Your task => Please copy out the records that follow exactly as they stand.
── Data provided
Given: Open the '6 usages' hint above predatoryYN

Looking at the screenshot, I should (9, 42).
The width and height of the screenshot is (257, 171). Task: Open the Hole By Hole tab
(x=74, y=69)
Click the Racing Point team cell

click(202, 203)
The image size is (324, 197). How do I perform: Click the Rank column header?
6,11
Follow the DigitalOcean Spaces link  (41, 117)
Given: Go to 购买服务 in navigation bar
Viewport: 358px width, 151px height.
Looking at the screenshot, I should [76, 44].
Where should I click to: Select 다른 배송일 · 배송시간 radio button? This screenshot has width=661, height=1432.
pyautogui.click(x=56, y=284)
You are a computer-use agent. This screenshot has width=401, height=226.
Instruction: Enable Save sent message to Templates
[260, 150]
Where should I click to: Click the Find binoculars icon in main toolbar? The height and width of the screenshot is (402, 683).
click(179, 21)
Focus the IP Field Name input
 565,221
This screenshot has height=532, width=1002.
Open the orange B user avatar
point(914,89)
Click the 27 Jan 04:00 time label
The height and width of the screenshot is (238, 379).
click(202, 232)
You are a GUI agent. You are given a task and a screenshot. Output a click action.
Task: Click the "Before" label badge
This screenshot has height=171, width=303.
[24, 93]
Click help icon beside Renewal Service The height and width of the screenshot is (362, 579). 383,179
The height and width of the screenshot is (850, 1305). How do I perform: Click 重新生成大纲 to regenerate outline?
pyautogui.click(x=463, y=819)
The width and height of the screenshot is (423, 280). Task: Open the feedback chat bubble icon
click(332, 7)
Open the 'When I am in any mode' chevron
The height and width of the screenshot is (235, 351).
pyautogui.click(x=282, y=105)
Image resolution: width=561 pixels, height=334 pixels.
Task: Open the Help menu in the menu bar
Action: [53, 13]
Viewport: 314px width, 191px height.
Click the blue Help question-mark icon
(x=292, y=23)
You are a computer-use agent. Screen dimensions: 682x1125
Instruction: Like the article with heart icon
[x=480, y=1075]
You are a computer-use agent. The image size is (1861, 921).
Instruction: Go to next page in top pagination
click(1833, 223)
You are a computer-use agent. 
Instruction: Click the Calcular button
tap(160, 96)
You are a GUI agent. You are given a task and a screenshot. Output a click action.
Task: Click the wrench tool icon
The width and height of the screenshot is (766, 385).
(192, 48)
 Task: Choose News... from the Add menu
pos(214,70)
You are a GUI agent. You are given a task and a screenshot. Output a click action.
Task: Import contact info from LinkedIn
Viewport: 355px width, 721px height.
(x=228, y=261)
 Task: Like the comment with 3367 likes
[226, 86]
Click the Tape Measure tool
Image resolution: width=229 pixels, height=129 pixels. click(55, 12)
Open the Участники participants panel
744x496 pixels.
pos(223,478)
────
Task answer =>
Given: Open the '6 usages' hint above predatoryYN

Looking at the screenshot, I should (9, 42).
The width and height of the screenshot is (257, 171). Task: Open the Hole By Hole tab
(x=74, y=69)
Click the Racing Point team cell

click(202, 203)
The image size is (324, 197). How do I perform: Click the Rank column header?
6,11
Follow the DigitalOcean Spaces link  (41, 117)
Given: Go to 购买服务 in navigation bar
Viewport: 358px width, 151px height.
Looking at the screenshot, I should [76, 44].
Where should I click to: Select 다른 배송일 · 배송시간 radio button? This screenshot has width=661, height=1432.
pyautogui.click(x=56, y=284)
You are a computer-use agent. This screenshot has width=401, height=226.
Instruction: Enable Save sent message to Templates
[260, 150]
Where should I click to: Click the Find binoculars icon in main toolbar? The height and width of the screenshot is (402, 683).
click(179, 21)
Focus the IP Field Name input
 565,221
This screenshot has height=532, width=1002.
Open the orange B user avatar
point(914,89)
Click the 27 Jan 04:00 time label
The height and width of the screenshot is (238, 379).
click(202, 232)
You are a GUI agent. You are given a task and a screenshot. Output a click action.
Task: Click the "Before" label badge
This screenshot has height=171, width=303.
[24, 93]
Click help icon beside Renewal Service The height and width of the screenshot is (362, 579). 383,179
The height and width of the screenshot is (850, 1305). How do I perform: Click 重新生成大纲 to regenerate outline?
pyautogui.click(x=463, y=819)
The width and height of the screenshot is (423, 280). Task: Open the feedback chat bubble icon
click(332, 7)
Open the 'When I am in any mode' chevron
The height and width of the screenshot is (235, 351).
pyautogui.click(x=282, y=105)
Image resolution: width=561 pixels, height=334 pixels.
Task: Open the Help menu in the menu bar
Action: [53, 13]
Viewport: 314px width, 191px height.
Click the blue Help question-mark icon
(x=292, y=23)
You are a computer-use agent. Screen dimensions: 682x1125
Instruction: Like the article with heart icon
[x=480, y=1075]
You are a computer-use agent. The image size is (1861, 921).
Instruction: Go to next page in top pagination
click(1833, 223)
You are a computer-use agent. 
Instruction: Click the Calcular button
tap(160, 96)
You are a GUI agent. You are given a task and a screenshot. Output a click action.
Task: Click the wrench tool icon
The width and height of the screenshot is (766, 385).
(192, 48)
 Task: Choose News... from the Add menu
pos(214,70)
You are a GUI agent. You are given a task and a screenshot. Output a click action.
Task: Import contact info from LinkedIn
Viewport: 355px width, 721px height.
(x=228, y=261)
 Task: Like the comment with 3367 likes
[226, 86]
Click the Tape Measure tool
Image resolution: width=229 pixels, height=129 pixels. click(55, 12)
Open the Участники participants panel
744x496 pixels.
pos(223,478)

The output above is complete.